Abstract: Bridging the gap from research and prototypes to production software continues to be a major challenge for most maturing data science teams. In this workshop we will discuss and demonstrate how various Data Science workflows and tasks are deployed into production.

We will center the discussion around three different use cases and workflows - machine learning models and pipelines, ETL/batch processing jobs, and real-time Analytics. We will start by demonstrating how to quickly deploy a simple machine learning model using Flask and Docker and then extend this into a more holistic end-to-end machine learning pipeline with AWS Sagemaker. Next, we will use Apache Airflow and Kubernetes to deploy and monitor an automated batch processing pipeline. Finally, we will demonstrate how to capture, transform and analyze streaming data in real time using AWS Kinesis and AWS Lambda.

For each of these workflows, we will introduce a specific use case and follow with an exploration of the technologies used to deploy these at the production scale. We will discuss the reasons for these choices - ultimately leading to some higher-level takeaways on matching system requirements to product requirements.
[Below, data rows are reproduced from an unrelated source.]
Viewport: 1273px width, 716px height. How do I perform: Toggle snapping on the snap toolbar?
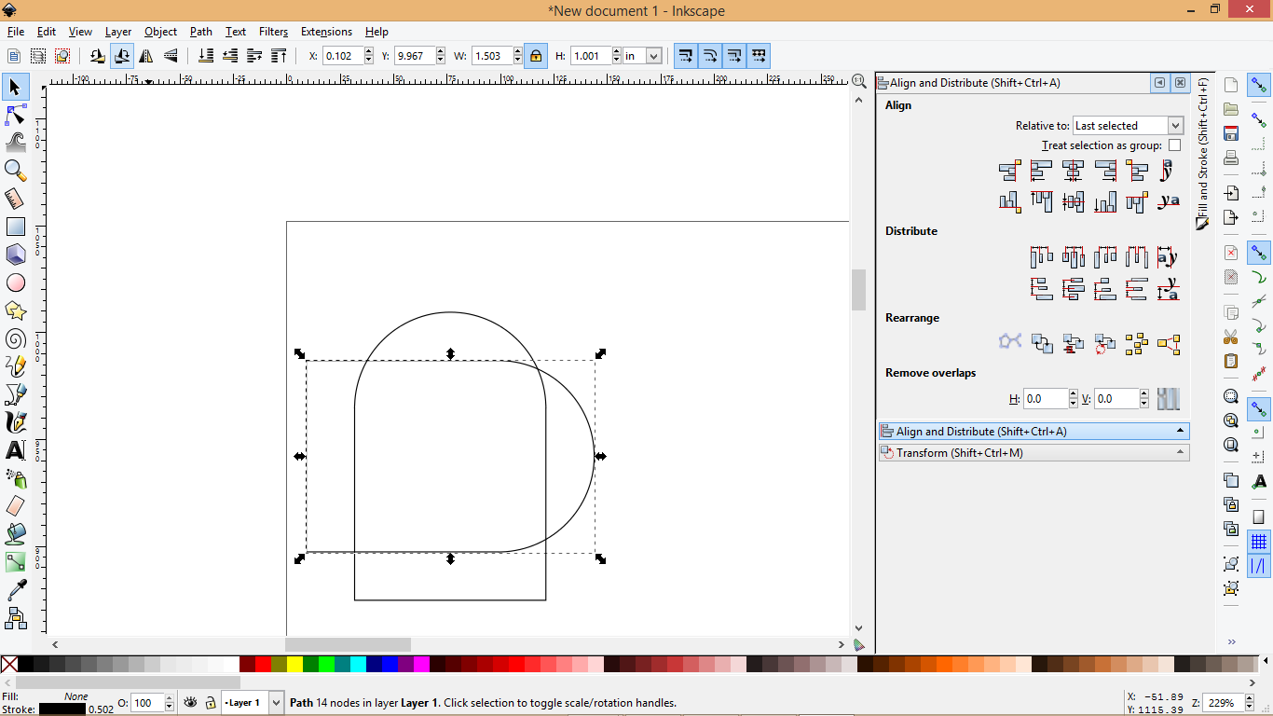[1258, 86]
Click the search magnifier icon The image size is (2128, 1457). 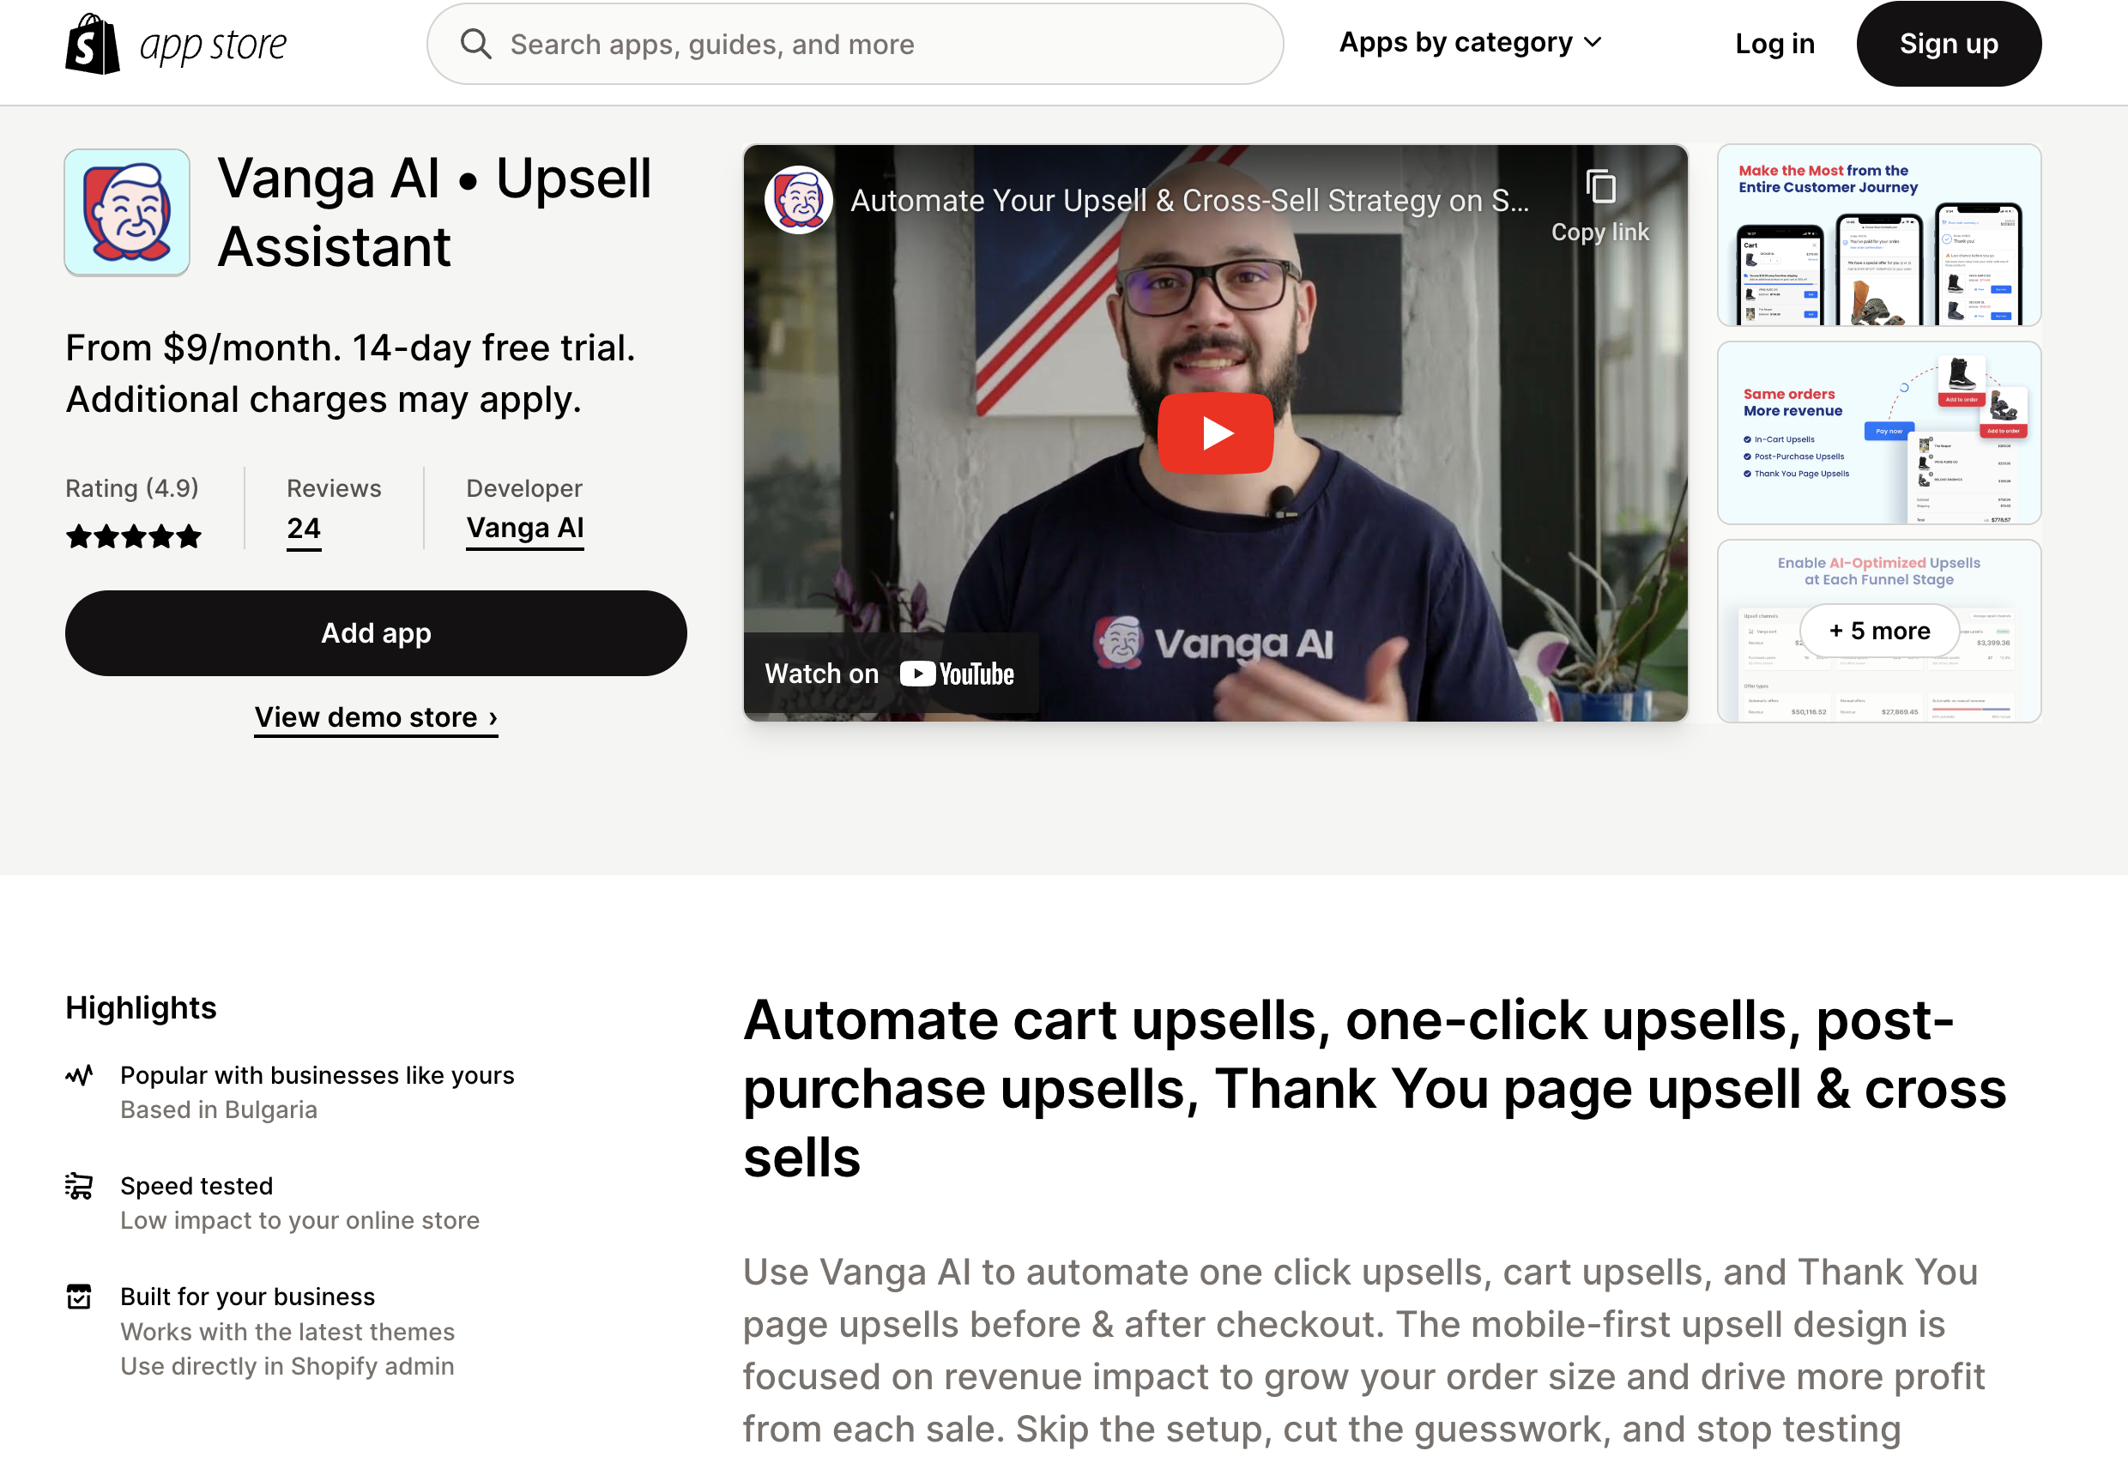click(x=475, y=43)
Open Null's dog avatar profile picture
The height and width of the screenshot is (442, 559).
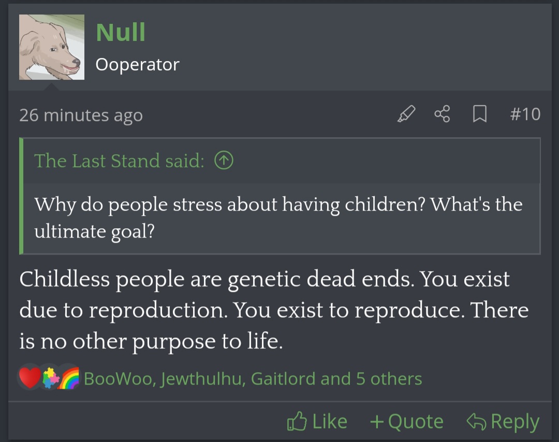(52, 47)
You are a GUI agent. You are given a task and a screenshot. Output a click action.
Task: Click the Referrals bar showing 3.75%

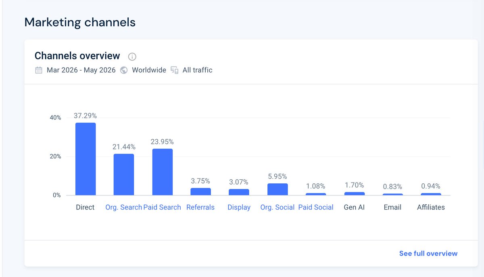[201, 192]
Bio: Garret Hoffman is the Director of Data Science at StockTwits. As the Director of Data Science, Garrett captures, creates, and shapes data from countless endpoints to create systems both visible and invisible on the StockTwits platform. There are times when he’s implementing new machine learning algorithms to improve the member experience. Other times, he uses StockTwits data to shape future products. Outside of StockTwits, Garrett plays and watches basketball, studies machine learning in graduate school, and keeps up on the latest in artificial intelligence advancements.